%%

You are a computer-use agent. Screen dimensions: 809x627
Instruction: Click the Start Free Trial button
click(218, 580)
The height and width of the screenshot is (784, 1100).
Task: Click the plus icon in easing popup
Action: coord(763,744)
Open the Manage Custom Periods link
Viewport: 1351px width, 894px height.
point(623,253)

%%

The exercise
Return all of the data above line for line, with no changes.

Finished exercise
You are a computer-use agent. Screen dimensions: 809x627
Instruction: Click the Start Free Trial button
click(218, 580)
The height and width of the screenshot is (784, 1100).
Task: Click the plus icon in easing popup
Action: coord(763,744)
Open the Manage Custom Periods link
Viewport: 1351px width, 894px height.
point(623,253)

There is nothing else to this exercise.